The Spanish pop star's third album, 'Motomami', arrives next month

By Charlotte Krol

ROSALIA
(Photo: Greg Swales)

Rosalía has posted a teaser of a new song from her forthcoming album ‘Motomami’.

The singer shared a short clip of the song via TikTok on Wednesday (February 16). The lively song has a reggaeton beat – listen further below.

It’s the latest airing from the Spanish singer-songwriter’s third album, which is released on March 18 via Columbia Records. ‘Motomami’ follows 2018’s ‘El Mal Querer’ and 2017’s ‘Los Ángeles’.

Earlier this month Rosalía released the single ‘Saoko’. She also teased two tracks called ‘Candy’ and ‘Hentai’ on TikTok in January after sharing a snippet of ‘Soako’ on the platform last December.

Speaking about ‘Soako’, Rosalía said: “Naming my next track ‘SAOKO’ and sampling Yankee and Wisin for me is the most direct homage I can make to classic reggaeton, a genre that I love and that has been a constant and great inspiration throughout the MOTOMAMI project.”

‘Motomami’ will also include Rosalía’s The Weeknd-featuring 2021 single ‘La Fama’.

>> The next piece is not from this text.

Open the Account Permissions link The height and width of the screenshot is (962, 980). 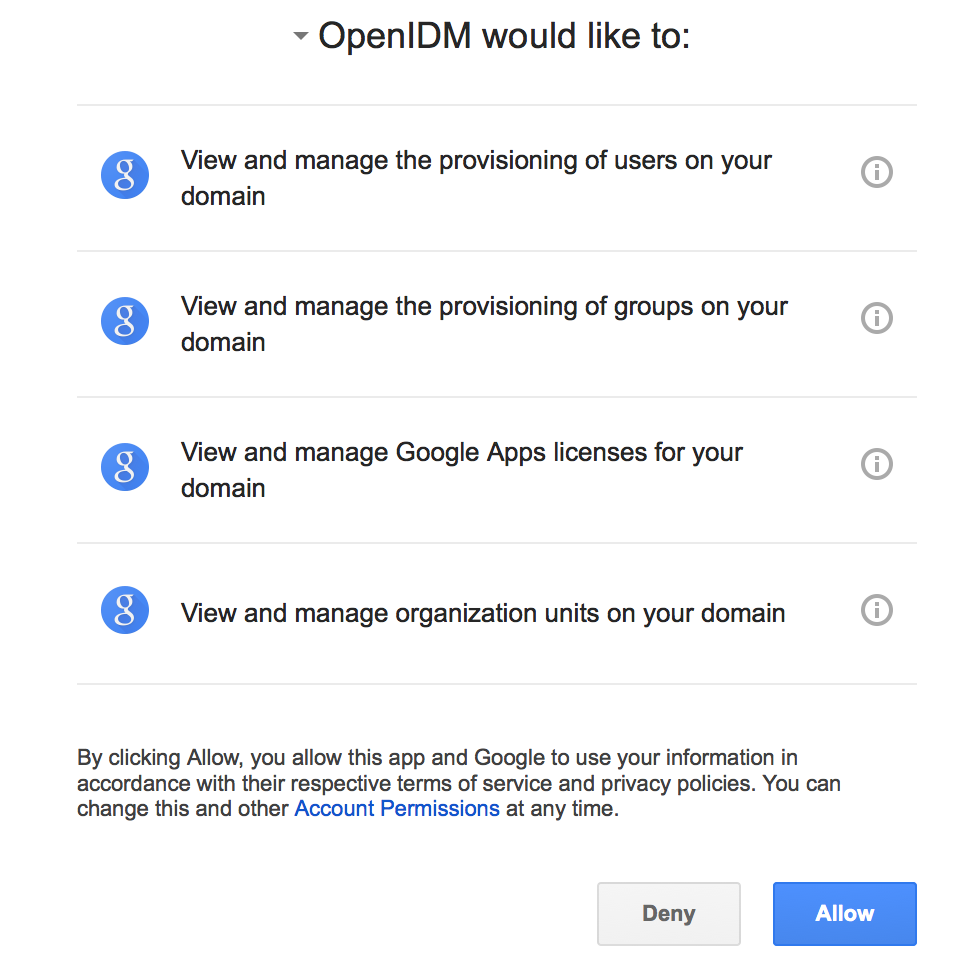[x=396, y=808]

It will be the pop star’s first full-length since her 2018 opus ‘El Mal Querer’, which won the Grammy Award for Best Latin Rock, Urban or Alternative Album and was named in 2020 by Rolling Stone as the greatest Spanish-language album of all time.

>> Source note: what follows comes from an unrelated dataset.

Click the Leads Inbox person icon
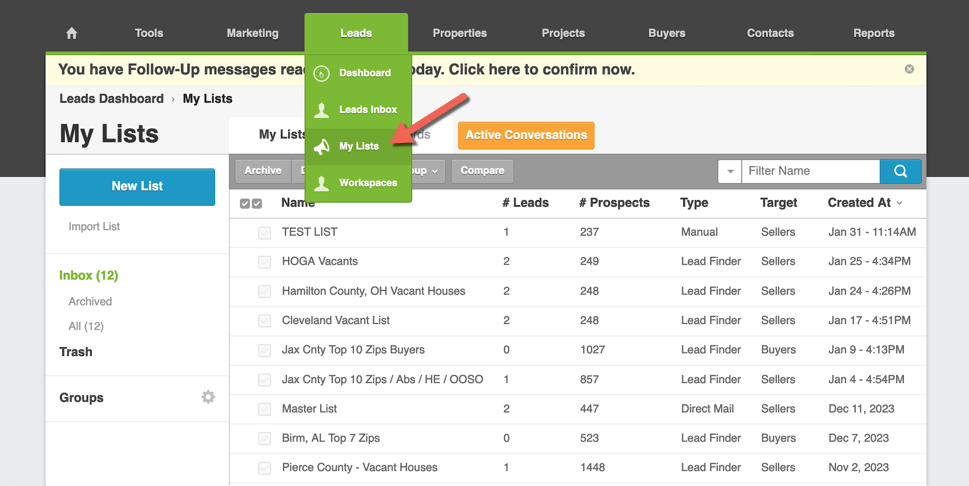 (321, 110)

Guest appearances from Tego Calderón and Tokischa are confirmed on Rosalía’s new album, with speculation rife that Frank Ocean will also feature.

The album shares its name with a new radio station on ‘Grand Theft Auto Online’, which went live last December and sees Rosalía and Venezuelan experimentalist Arca host a frequency dedicated to boundary-busting pop.

In Rolling Stone en Español’s inaugural cover issue, Diego Ortiz spoke about the artist’s “lyrical, rhythmic, and sonic experimentation” on ‘Motomami’. “She can be sweet, warm, and innovative like Lorde on ‘Pure Heroine’ or rude and raw like Nine Inch Nails on ‘The Downward Spiral’.”

He continued: “Across the album, Rosalía over-saturates and plays with her voice, pushing it to the limit without hesitation, deconstructing it to create samples and sounds that intertwine with the rhythm – if that’s what you can call the syncopated, out-of-time percussion that fires out according to the progression of each song.”